Segundo a Conab, a área plantada no país tende a alcançar 83,3 milhões de hectares, o que representa aumento de 1,9 por cento na comparação com a safra anterior. Em números absolutos, o avanço é de aproximadamente 1,5 milhão de hectares. Por outro lado, a produtividade média nacional das lavouras deve apresentar queda de 1,5 por cento, passando de 4.310 quilos por hectare no ciclo 2024/25 para 4.244 quilos por hectare em 2025/26.
Soja segue como principal destaque da safra
O levantamento indica que a produção de soja pode chegar a 178 milhões de toneladas, volume recorde e 6,5 milhões de toneladas superior ao registrado na temporada passada. O desempenho positivo é atribuído, principalmente, às condições climáticas favoráveis nas principais regiões produtoras. A colheita já começou na maior parte do país e atinge 17,4 por cento da área cultivada, índice superior ao do mesmo período do ano anterior e próximo da média dos últimos cinco anos. Em Mato Grosso, maior produtor nacional da oleaginosa, quase metade da área plantada, cerca de 46,8 por cento, já foi colhida, com produtividade dentro do esperado.

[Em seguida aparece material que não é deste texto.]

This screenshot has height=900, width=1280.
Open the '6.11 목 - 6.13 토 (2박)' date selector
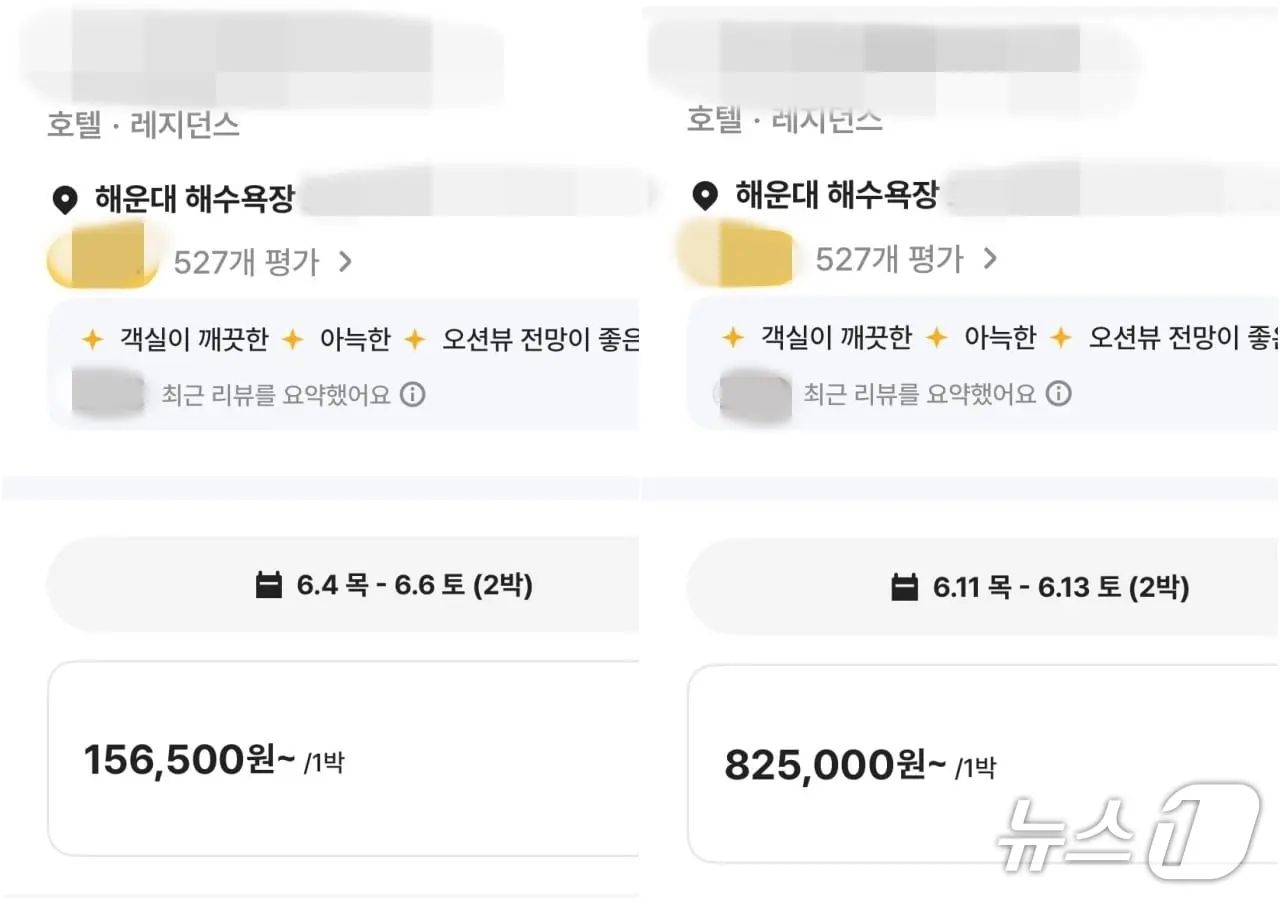(x=1040, y=587)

Milho tem leve retração no volume total
Para o milho, a Conab projeta redução de 1,9 por cento na produção total em relação ao ciclo anterior. A estimativa para todas as safras somadas é de 138,4 milhões de toneladas. Apesar da retração no volume final, a primeira safra do cereal apresenta expansão tanto de área quanto de produção. O plantio ocupa cerca de 4 milhões de hectares, crescimento de 7,2 por cento, com produção estimada em 26,7 milhões de toneladas, aumento de 7,1 por cento na comparação anual. Já a segunda safra, que teve o plantio iniciado, ocupa 17,9 milhões de hectares, com produção projetada de 109,3 milhões de toneladas.
Arroz, feijão e algodão
No caso do arroz, cuja semeadura está praticamente concluída, a área cultivada deve encolher 11,6 por cento, ficando em 1,6 milhão de hectares. O Rio Grande do Sul segue como principal produtor e tem lavouras em pleno desenvolvimento, com recuperação dos mananciais utilizados na irrigação após período de níveis baixos. A produção estimada é de 10,9 milhões de toneladas.

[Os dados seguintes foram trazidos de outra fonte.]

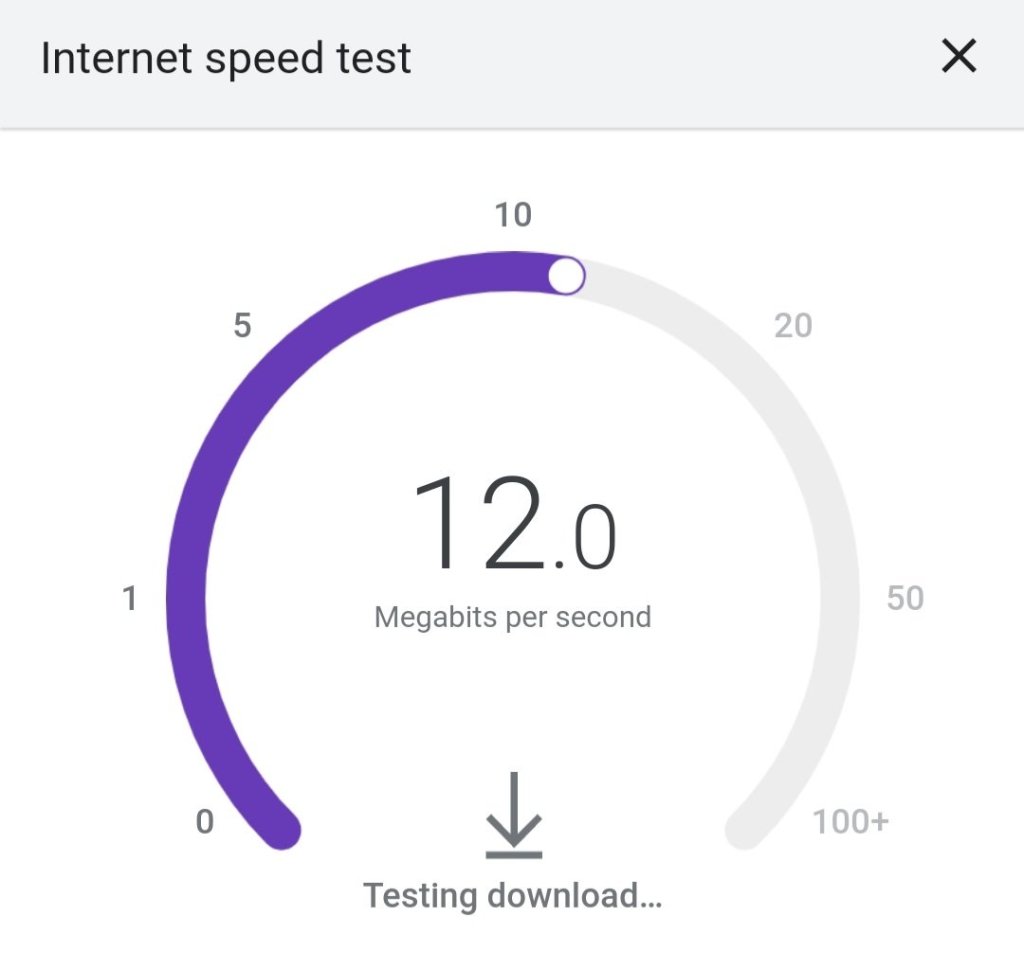This screenshot has width=1024, height=970.
Task: Click the Testing download... status text
Action: (513, 895)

A produção de feijão, considerando as três safras ao longo do ano, deve ficar próxima de 3 milhões de toneladas. A primeira safra apresenta redução de 11,4 por cento na área plantada, totalizando 804,7 mil hectares, com produção estimada em 967,2 mil toneladas, volume 9 por cento inferior ao obtido no ciclo anterior.
Para o algodão, a expectativa é de colheita de 3,8 milhões de toneladas, em uma área de aproximadamente 2 milhões de hectares, o que representa queda de 3,2 por cento em relação à safra passada. Segundo a Conab, cerca de 88,1 por cento das áreas destinadas à cultura já foram semeadas.
Mercado de milho e estoques
As projeções para a temporada 2025/26 de milho indicam aumento tanto das exportações quanto do consumo interno. A expectativa é de embarques em torno de 46,5 milhões de toneladas e consumo doméstico próximo de 94,5 milhões de toneladas. Mesmo com a elevação da demanda, os estoques de passagem do grão em janeiro de 2027 devem permanecer próximos de 12 milhões de toneladas.